▶ **Dataset content**:

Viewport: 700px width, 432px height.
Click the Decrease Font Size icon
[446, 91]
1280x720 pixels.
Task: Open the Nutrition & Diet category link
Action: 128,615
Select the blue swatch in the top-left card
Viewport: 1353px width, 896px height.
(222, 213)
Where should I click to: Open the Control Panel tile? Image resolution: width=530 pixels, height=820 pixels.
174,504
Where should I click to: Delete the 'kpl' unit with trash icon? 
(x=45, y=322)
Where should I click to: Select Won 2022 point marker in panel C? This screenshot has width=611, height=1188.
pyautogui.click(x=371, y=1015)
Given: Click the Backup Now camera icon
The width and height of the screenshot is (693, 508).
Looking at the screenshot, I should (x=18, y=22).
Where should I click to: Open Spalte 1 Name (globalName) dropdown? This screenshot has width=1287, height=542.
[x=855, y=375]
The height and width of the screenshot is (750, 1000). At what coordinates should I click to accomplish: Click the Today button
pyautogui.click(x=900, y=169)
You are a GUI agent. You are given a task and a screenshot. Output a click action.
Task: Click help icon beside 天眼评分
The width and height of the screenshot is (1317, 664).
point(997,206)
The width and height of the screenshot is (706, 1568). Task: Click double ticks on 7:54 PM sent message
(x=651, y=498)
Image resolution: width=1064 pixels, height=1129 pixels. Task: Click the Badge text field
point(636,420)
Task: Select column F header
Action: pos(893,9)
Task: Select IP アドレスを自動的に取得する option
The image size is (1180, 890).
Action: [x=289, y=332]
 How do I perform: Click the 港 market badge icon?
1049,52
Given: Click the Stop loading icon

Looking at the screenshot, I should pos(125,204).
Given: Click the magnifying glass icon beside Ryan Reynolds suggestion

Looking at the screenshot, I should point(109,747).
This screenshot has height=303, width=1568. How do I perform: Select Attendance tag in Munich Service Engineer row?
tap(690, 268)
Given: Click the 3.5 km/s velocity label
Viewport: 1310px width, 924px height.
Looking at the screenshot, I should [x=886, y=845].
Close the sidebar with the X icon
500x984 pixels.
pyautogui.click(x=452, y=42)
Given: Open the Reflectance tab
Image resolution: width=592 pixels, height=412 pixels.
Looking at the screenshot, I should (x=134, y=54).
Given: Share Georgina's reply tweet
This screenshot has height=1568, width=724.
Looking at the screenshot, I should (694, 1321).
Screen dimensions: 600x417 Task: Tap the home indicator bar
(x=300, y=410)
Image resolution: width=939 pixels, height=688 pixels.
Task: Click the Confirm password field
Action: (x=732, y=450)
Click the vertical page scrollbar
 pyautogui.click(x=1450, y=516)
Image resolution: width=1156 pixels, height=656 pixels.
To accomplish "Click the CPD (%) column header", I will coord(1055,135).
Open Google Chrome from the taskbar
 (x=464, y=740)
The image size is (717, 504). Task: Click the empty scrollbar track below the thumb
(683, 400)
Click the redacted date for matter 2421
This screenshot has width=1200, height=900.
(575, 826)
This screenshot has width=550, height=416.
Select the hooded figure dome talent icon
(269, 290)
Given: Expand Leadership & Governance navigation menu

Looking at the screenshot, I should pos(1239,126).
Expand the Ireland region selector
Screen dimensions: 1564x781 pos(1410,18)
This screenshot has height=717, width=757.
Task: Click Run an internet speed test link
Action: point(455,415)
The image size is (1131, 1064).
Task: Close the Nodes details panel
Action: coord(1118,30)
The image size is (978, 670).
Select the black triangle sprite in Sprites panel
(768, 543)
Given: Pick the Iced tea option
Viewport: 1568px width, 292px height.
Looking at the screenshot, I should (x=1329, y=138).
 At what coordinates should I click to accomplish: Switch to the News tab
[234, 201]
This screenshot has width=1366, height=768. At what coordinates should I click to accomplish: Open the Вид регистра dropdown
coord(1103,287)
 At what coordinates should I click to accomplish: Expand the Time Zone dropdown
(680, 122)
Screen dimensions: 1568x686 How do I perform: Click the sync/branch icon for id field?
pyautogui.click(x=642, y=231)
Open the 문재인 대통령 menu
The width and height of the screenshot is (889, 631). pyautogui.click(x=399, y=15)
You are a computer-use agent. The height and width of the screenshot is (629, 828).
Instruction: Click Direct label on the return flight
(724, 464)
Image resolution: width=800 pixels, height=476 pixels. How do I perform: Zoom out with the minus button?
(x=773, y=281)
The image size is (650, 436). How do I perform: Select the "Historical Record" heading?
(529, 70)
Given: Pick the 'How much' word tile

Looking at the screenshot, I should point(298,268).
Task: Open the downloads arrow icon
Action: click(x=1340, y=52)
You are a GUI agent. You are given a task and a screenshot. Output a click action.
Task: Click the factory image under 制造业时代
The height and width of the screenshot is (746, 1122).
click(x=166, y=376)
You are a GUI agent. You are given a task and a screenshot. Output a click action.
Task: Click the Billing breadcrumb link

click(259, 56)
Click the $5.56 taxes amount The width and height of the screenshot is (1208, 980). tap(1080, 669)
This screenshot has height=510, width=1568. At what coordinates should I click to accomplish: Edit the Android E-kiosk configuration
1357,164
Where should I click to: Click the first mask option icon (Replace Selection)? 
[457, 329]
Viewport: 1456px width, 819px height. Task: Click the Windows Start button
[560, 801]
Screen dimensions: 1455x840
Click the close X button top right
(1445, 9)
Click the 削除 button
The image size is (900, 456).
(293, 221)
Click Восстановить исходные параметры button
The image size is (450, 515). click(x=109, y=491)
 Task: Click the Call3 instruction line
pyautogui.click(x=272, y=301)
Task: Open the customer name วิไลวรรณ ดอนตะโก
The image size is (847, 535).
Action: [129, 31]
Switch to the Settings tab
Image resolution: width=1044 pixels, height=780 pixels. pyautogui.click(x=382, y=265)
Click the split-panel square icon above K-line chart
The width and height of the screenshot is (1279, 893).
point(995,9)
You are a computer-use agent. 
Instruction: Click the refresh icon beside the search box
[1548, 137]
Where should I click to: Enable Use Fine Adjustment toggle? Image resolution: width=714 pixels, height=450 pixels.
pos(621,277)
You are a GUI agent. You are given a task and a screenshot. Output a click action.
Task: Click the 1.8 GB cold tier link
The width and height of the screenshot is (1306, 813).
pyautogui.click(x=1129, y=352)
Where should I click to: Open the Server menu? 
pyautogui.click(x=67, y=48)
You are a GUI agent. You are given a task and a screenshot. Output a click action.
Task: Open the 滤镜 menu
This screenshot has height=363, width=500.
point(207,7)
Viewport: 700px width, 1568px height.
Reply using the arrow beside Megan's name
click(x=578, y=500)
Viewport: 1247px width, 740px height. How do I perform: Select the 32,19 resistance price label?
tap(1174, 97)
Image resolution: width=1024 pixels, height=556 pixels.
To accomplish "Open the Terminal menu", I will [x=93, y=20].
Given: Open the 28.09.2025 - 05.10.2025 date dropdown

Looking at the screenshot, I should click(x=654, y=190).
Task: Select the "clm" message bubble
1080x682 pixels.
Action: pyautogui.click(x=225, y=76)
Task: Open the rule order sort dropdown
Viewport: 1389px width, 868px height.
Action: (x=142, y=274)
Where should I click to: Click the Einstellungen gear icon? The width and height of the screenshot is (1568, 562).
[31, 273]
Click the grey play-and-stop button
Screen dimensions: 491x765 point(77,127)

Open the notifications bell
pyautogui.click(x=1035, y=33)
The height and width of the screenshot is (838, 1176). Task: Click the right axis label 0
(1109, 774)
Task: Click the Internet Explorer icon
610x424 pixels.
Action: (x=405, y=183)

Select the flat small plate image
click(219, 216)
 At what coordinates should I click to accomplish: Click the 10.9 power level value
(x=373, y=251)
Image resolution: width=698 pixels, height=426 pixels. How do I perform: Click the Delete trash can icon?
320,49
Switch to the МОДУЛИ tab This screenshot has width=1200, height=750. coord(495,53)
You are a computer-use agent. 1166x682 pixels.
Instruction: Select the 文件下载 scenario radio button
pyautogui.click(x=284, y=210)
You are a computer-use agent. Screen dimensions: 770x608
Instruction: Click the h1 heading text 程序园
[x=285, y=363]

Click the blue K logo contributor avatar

▶ **How to complete this task**: Print, from the entries above, the line with "Image resolution: width=1156", the line with "The image size is (978, 670)." and all lines between them, exactly and with nothing else.

▶ **Answer space**:
Image resolution: width=1156 pixels, height=656 pixels.
To accomplish "Click the CPD (%) column header", I will coord(1055,135).
Open Google Chrome from the taskbar
 (x=464, y=740)
The image size is (717, 504). Task: Click the empty scrollbar track below the thumb
(683, 400)
Click the redacted date for matter 2421
This screenshot has width=1200, height=900.
(575, 826)
This screenshot has width=550, height=416.
Select the hooded figure dome talent icon
(269, 290)
Given: Expand Leadership & Governance navigation menu

Looking at the screenshot, I should pos(1239,126).
Expand the Ireland region selector
Screen dimensions: 1564x781 pos(1410,18)
This screenshot has height=717, width=757.
Task: Click Run an internet speed test link
Action: point(455,415)
The image size is (1131, 1064).
Task: Close the Nodes details panel
Action: coord(1118,30)
The image size is (978, 670).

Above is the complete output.